A system and process for vaporizing liquefied natural gas (LNG) and separating natural gas liquids from the LNG. The process vaporizes the LNG to produce natural gas meeting pipeline or other commercial specifications. The process in some embodiments uses a closed loop power generation system.

Description

METHOD FOR VAPORIZING LIQUEFIED NATURAL GAS AND RECOVERY OF NATURAL GAS LIQUIDS
Related Applications
[0001] This application is entitled to and hereby claims the benefit of the filing date of U.S. Provisional Application No. 60/379,687 filed 5/13/02 entitled "Revaporization of LNG in a Receiving Terminal While Conditioning Gas Quality and Recovering Power" by Daniel G. McCartney.
Field of the Invention
[0002] This invention relates to a process for separating natural gas liquids from liquefied natural gas (LNG) and using the low LNG temperature to produce power. The process also vaporizes the LNG to produce natural gas meeting pipeline specifications.

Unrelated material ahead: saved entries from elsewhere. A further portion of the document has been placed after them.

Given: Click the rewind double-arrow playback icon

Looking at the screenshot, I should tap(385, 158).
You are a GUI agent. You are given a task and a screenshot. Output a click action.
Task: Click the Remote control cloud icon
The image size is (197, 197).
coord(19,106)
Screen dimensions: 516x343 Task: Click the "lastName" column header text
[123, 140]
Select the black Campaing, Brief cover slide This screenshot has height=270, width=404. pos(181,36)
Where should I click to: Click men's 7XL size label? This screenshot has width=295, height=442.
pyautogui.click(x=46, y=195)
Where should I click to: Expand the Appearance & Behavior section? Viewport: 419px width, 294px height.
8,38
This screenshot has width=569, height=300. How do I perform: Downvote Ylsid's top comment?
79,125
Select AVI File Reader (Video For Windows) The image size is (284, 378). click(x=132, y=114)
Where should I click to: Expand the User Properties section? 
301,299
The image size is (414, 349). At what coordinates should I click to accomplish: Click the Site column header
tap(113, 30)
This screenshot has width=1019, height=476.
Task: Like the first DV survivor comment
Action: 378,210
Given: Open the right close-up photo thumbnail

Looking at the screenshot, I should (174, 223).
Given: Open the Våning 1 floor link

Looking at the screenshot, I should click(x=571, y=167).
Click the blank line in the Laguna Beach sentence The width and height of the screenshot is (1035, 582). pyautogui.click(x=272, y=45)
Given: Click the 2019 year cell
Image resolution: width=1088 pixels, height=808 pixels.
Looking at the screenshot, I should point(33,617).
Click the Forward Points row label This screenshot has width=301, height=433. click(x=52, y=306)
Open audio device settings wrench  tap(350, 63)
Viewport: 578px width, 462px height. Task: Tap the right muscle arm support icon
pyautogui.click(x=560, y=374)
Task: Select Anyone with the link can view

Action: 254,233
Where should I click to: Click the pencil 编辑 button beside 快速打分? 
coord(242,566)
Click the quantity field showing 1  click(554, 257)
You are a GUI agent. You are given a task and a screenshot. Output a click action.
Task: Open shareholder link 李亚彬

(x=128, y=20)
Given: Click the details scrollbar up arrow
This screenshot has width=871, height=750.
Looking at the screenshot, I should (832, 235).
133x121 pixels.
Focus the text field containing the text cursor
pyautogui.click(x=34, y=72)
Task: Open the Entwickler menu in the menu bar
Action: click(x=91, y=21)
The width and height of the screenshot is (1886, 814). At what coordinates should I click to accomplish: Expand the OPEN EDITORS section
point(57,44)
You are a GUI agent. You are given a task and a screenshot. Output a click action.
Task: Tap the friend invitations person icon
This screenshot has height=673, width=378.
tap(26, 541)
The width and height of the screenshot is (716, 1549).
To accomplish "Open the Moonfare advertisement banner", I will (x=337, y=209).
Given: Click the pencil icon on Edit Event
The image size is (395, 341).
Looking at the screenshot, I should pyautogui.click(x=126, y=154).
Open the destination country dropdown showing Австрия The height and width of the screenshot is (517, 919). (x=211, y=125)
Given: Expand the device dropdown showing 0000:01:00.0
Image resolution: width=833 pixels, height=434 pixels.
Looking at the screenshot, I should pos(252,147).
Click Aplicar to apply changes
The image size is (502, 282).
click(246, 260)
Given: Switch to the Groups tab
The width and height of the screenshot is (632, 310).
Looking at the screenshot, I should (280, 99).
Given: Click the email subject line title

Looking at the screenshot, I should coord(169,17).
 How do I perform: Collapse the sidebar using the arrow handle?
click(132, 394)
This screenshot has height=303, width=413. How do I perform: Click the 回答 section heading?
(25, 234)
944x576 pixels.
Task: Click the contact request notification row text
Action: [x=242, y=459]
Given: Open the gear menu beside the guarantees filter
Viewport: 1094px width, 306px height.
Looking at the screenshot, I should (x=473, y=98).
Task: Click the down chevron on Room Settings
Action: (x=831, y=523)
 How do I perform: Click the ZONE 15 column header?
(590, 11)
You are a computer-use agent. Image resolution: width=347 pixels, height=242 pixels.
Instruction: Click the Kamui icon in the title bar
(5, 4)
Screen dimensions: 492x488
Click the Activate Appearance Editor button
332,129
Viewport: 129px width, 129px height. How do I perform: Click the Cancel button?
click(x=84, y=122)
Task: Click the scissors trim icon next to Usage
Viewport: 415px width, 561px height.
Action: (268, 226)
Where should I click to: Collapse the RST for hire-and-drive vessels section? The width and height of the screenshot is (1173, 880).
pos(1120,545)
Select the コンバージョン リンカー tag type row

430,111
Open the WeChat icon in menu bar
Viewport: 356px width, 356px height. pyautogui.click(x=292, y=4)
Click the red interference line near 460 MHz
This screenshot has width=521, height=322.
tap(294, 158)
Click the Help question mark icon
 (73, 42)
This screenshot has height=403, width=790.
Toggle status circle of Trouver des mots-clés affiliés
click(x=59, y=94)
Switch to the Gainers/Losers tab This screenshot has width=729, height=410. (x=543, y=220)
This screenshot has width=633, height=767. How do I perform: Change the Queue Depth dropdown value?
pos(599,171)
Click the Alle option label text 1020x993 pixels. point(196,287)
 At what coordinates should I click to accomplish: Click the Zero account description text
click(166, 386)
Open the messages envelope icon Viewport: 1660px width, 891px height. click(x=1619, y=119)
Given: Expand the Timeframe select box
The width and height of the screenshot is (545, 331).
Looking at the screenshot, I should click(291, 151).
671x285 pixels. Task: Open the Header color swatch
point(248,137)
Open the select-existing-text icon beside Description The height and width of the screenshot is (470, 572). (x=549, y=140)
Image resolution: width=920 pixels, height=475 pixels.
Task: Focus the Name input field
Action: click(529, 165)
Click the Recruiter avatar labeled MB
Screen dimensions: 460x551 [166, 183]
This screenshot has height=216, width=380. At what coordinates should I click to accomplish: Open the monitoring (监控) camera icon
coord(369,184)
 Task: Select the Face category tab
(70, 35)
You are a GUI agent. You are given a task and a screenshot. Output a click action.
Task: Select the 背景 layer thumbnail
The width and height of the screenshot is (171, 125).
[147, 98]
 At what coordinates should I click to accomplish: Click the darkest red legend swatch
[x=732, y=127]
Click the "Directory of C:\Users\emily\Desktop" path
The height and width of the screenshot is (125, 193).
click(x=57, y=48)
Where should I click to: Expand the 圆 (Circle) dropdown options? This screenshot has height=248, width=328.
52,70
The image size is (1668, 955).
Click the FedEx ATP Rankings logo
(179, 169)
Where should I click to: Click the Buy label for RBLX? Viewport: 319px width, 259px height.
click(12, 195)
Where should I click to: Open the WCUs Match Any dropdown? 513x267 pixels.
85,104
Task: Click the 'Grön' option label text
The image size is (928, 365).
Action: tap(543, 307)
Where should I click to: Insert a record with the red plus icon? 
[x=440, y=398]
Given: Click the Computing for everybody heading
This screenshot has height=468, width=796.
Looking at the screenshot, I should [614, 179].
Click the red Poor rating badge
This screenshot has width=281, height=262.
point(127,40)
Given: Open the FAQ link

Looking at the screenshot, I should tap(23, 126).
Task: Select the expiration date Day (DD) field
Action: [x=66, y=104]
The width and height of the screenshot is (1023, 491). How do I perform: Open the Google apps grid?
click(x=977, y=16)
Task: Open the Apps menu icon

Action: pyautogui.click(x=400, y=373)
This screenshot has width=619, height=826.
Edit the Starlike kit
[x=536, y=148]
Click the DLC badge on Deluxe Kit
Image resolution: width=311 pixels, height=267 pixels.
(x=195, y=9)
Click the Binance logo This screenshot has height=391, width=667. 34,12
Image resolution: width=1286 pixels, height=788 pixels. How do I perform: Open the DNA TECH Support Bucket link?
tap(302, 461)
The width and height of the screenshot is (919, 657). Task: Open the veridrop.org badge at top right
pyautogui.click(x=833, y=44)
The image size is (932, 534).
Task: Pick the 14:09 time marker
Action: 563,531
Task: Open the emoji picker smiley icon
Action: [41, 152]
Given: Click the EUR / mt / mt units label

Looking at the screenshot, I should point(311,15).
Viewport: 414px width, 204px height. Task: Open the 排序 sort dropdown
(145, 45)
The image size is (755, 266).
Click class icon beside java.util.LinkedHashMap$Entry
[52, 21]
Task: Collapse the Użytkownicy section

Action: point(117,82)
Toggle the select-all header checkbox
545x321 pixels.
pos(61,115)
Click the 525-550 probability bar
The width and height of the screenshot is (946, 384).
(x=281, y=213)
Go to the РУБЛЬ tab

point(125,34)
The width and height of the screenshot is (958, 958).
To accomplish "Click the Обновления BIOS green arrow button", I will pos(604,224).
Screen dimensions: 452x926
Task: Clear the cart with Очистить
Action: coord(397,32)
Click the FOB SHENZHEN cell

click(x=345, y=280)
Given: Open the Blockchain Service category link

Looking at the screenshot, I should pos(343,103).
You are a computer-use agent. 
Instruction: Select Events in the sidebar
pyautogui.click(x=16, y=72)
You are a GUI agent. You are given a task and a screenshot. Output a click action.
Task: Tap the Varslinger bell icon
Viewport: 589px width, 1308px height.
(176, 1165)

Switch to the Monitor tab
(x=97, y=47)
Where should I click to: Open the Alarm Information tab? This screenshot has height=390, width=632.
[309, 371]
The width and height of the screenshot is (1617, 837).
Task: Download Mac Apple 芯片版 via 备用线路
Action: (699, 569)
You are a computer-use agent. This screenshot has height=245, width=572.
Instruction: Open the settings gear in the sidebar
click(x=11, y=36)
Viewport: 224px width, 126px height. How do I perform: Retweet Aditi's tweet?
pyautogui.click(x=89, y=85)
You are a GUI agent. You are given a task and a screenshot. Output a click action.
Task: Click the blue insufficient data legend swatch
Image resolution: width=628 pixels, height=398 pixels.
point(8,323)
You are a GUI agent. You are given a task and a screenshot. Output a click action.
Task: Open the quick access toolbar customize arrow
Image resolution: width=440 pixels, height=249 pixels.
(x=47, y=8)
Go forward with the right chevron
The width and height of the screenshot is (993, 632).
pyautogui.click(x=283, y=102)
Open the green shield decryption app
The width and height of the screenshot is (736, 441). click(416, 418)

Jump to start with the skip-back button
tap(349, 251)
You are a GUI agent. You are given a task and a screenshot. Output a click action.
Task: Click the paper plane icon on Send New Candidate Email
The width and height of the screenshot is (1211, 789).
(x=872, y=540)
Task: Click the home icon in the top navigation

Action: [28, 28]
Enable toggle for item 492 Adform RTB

Background of the Invention
[0003] It is well known that LNG in many instances when vaporized does not meet pipeline. or other commercial specifications. The resulting natural gas may have an unacceptably high heating value, which may require dilution of the natural gas with materials such as nitrogen. The separation of nitrogen from the air to produce this diluent adds an expense to the natural gas. Alternatively, natural gas liquids may be removed from the LNG to produce natural gas having a heating value within the specifications for a pipeline. The natural gas liquids (NGLs) typically comprise hydrocarbons containing two or more carbon atoms. Such materials are ethane, propane, butanes and, in some instances, possibly small quantities of pentanes or higher hydrocarbons. These materials are generally referred to herein as C2+ materials. These materials not only add heating value to the natural gas which may increase its heating value beyond specification limits, but they also have greater value in their own right as separately marketable materials. It is desirable in many instances to separate these materials from natural gas prior to vaporizing it for delivery to a pipeline or for other commercial use. [0004] In many instances in the past, LNG has been vaporized by simply burning a portion of the vaporized LNG to produce the heat to vaporize the remainder of the LNG and produce natural gas. Other heat exchange systems have also been used.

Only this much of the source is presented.